The lines below, from the one containing "Hazte socio/a (210, 1090)" through the one containing "Urheilu herätyskello (1036, 427)", should be set down exactly, with no pictures and nothing else.

**Pixel coordinate grounding data**
┏━━

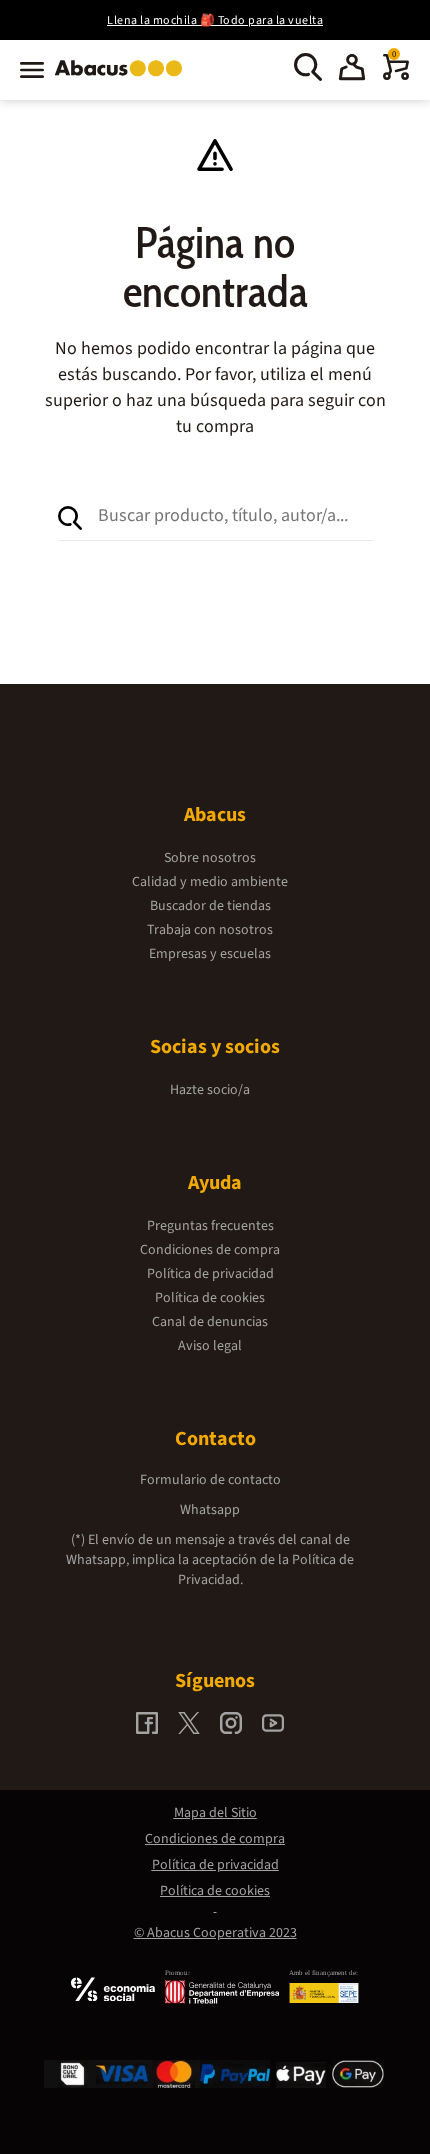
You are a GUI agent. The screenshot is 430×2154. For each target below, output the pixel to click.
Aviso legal (210, 1346)
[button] (352, 70)
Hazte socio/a (210, 1090)
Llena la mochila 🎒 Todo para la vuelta (215, 20)
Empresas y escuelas (210, 954)
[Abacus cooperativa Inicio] (123, 78)
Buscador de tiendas (210, 906)
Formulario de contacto (210, 1480)
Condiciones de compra (210, 1250)
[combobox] (235, 516)
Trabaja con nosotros (210, 930)
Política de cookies (210, 1298)
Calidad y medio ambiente (210, 882)
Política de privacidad (210, 1274)
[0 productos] (396, 76)
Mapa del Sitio (215, 1813)
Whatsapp (210, 1510)
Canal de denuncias (210, 1322)
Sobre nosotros (210, 858)
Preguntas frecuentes (210, 1226)
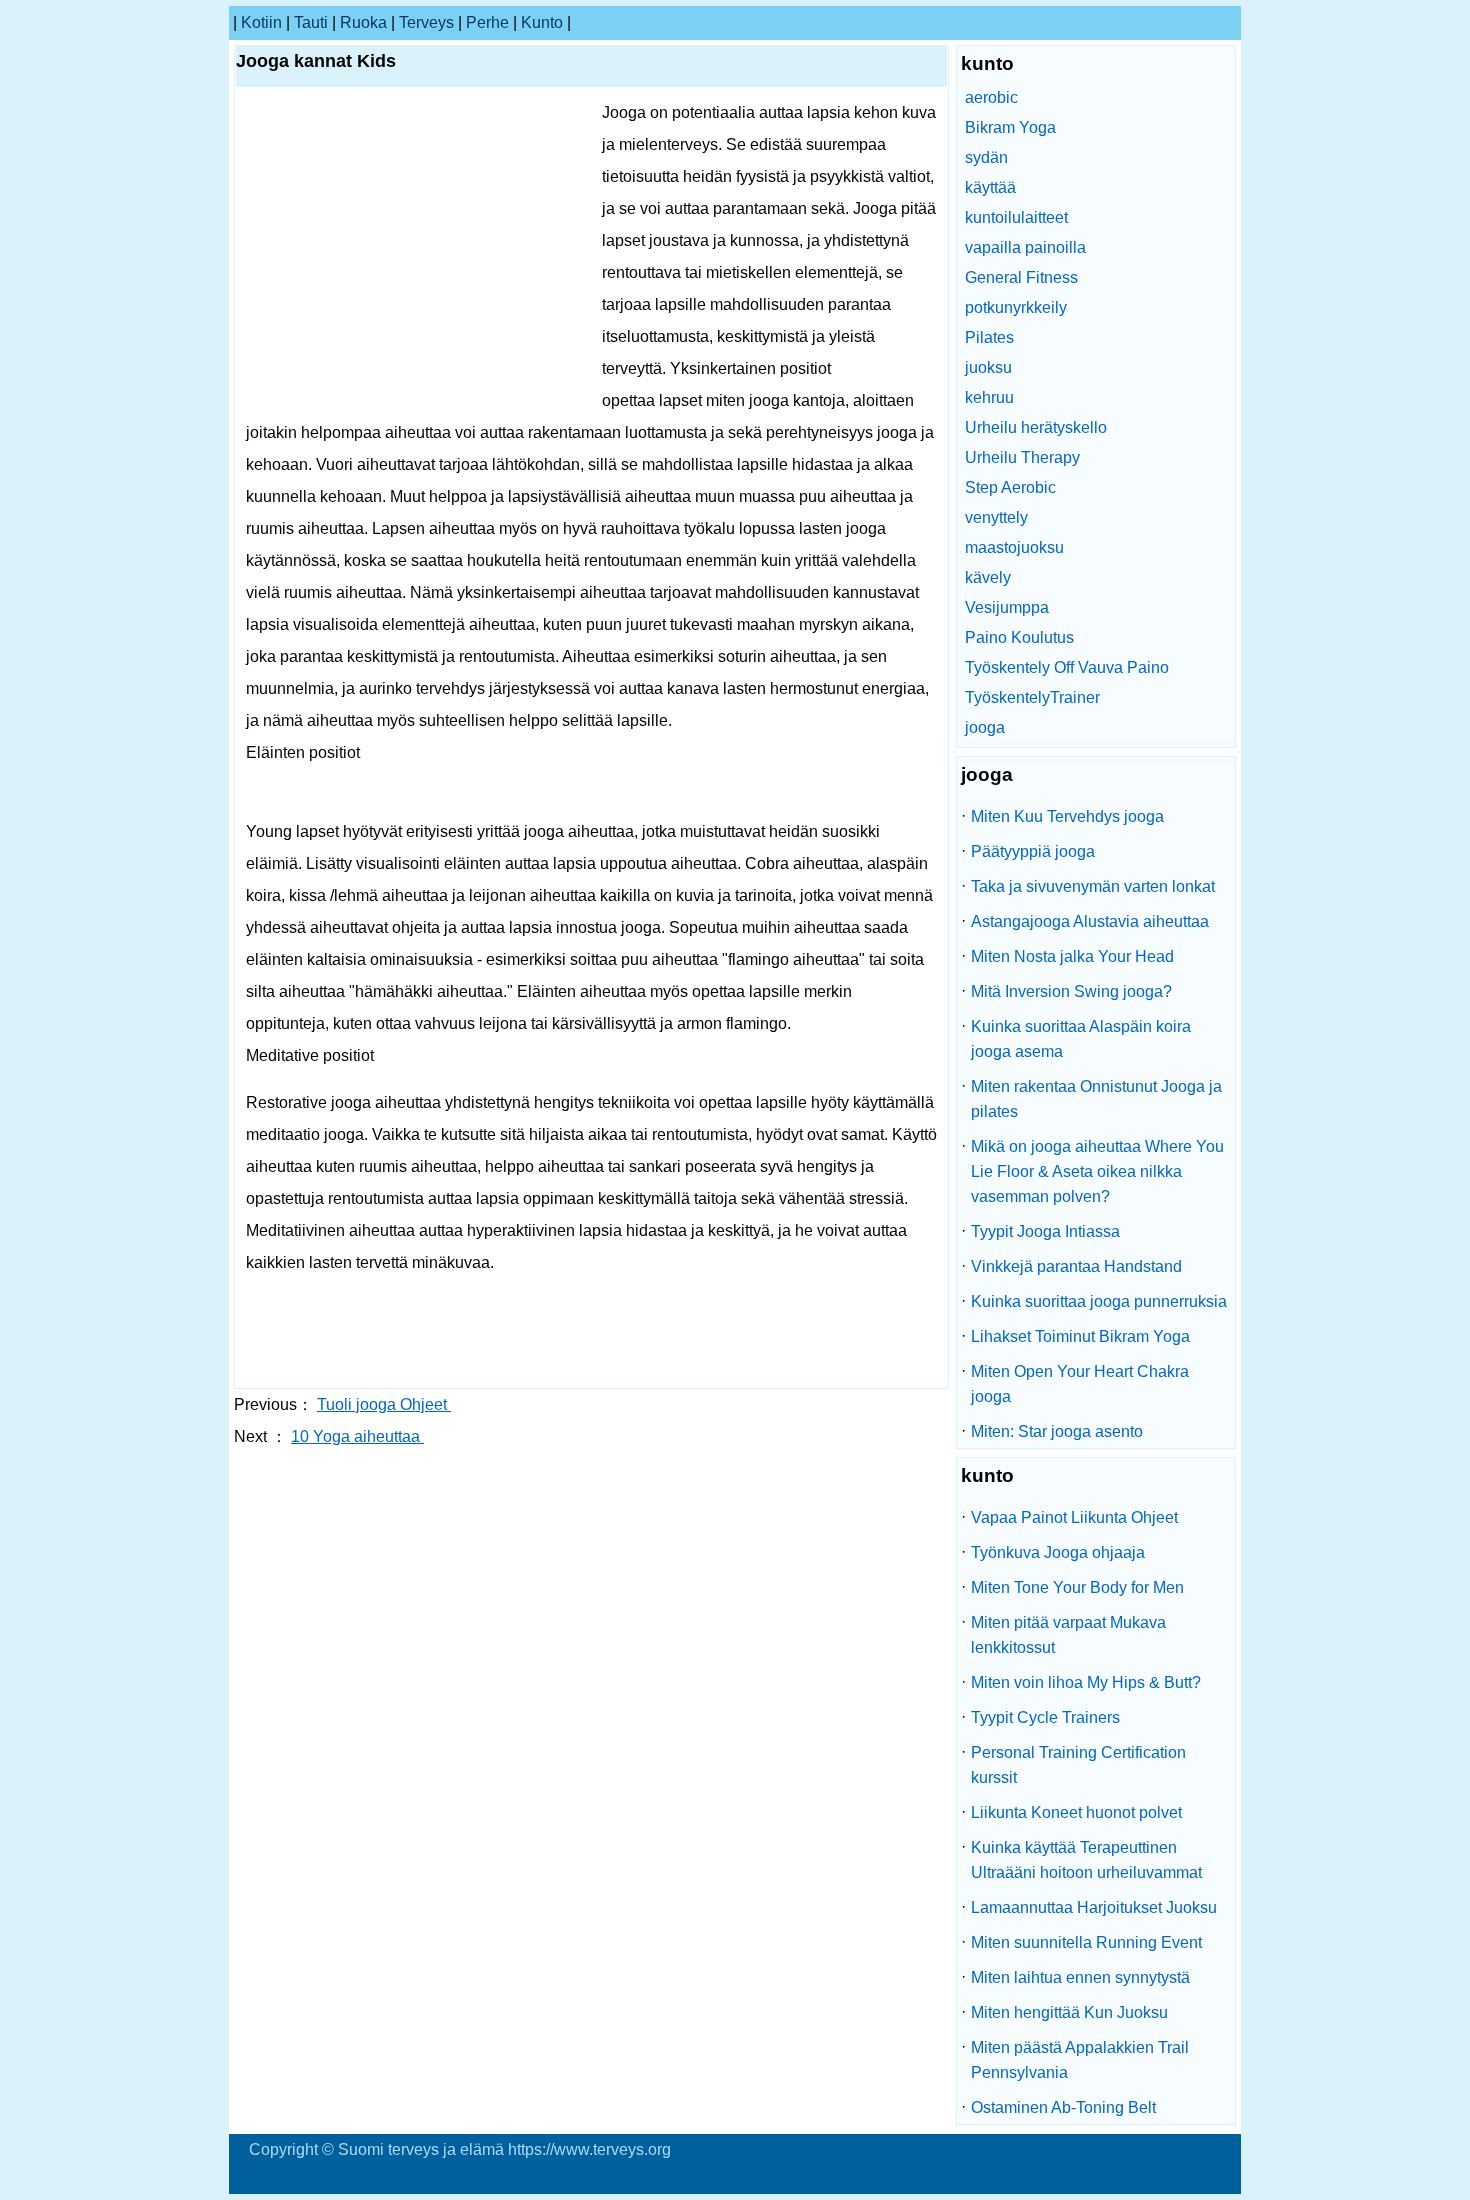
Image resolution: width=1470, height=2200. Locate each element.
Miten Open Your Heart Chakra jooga (1080, 1384)
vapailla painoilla (1025, 247)
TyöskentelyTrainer (1032, 697)
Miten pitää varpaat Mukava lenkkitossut (1068, 1635)
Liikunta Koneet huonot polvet (1076, 1812)
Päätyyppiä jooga (1033, 851)
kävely (988, 577)
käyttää (990, 187)
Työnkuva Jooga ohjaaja (1058, 1552)
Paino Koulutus (1019, 637)
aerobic (991, 97)
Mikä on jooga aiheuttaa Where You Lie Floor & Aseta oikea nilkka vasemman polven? (1097, 1171)
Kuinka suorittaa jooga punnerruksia (1099, 1301)
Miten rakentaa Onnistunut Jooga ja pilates (1096, 1099)
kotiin (261, 22)
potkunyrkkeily (1016, 307)
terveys (426, 22)
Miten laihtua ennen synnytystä (1080, 1977)
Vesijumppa (1007, 607)
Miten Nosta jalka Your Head (1072, 956)
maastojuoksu (1014, 547)
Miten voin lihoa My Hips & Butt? (1086, 1682)
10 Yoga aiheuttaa (357, 1436)
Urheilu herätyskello (1036, 427)
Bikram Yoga (1010, 127)
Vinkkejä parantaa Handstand (1076, 1266)
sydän (986, 157)
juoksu (988, 367)
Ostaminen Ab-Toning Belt (1063, 2107)
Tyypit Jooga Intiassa (1045, 1231)
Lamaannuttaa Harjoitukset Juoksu (1094, 1907)
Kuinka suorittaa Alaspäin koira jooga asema (1081, 1039)
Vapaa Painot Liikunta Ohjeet (1074, 1517)
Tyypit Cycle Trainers (1045, 1717)
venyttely (996, 517)
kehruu (989, 397)
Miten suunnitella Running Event (1086, 1942)
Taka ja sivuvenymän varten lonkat (1093, 886)
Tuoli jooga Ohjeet (384, 1404)
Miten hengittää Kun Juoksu (1069, 2012)
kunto (542, 22)
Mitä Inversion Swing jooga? (1071, 991)
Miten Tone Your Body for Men (1077, 1587)
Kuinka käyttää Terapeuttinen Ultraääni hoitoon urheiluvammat (1086, 1860)
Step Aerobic (1010, 487)
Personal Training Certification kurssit (1078, 1765)
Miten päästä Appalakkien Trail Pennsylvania (1080, 2060)
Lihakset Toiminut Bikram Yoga (1080, 1336)
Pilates (989, 337)
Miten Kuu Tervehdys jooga (1067, 816)
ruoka (363, 22)
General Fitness (1021, 277)
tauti (311, 22)
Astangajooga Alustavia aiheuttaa (1090, 921)
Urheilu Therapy (1022, 457)
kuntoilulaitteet (1016, 217)
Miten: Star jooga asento (1057, 1431)
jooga (985, 727)
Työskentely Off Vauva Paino (1067, 667)
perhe (487, 22)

┗━━

**Solution to the exercise**
Hazte socio/a (210, 1090)
Llena la mochila 🎒 Todo para la vuelta (215, 20)
Empresas y escuelas (210, 954)
[Abacus cooperativa Inicio] (123, 78)
Buscador de tiendas (210, 906)
Formulario de contacto (210, 1480)
Condiciones de compra (210, 1250)
[combobox] (235, 516)
Trabaja con nosotros (210, 930)
Política de cookies (210, 1298)
Calidad y medio ambiente (210, 882)
Política de privacidad (210, 1274)
[0 productos] (396, 76)
Mapa del Sitio (215, 1813)
Whatsapp (210, 1510)
Canal de denuncias (210, 1322)
Sobre nosotros (210, 858)
Preguntas frecuentes (210, 1226)
Image resolution: width=1470, height=2200. Locate each element.
Miten Open Your Heart Chakra jooga (1080, 1384)
vapailla painoilla (1025, 247)
TyöskentelyTrainer (1032, 697)
Miten pitää varpaat Mukava lenkkitossut (1068, 1635)
Liikunta Koneet huonot polvet (1076, 1812)
Päätyyppiä jooga (1033, 851)
kävely (988, 577)
käyttää (990, 187)
Työnkuva Jooga ohjaaja (1058, 1552)
Paino Koulutus (1019, 637)
aerobic (991, 97)
Mikä on jooga aiheuttaa Where You Lie Floor & Aseta oikea nilkka vasemman polven? (1097, 1171)
Kuinka suorittaa jooga punnerruksia (1099, 1301)
Miten rakentaa Onnistunut Jooga ja pilates (1096, 1099)
kotiin (261, 22)
potkunyrkkeily (1016, 307)
terveys (426, 22)
Miten laihtua ennen synnytystä (1080, 1977)
Vesijumppa (1007, 607)
Miten Nosta jalka Your Head (1072, 956)
maastojuoksu (1014, 547)
Miten voin lihoa My Hips & Butt? (1086, 1682)
10 Yoga aiheuttaa (357, 1436)
Urheilu herätyskello (1036, 427)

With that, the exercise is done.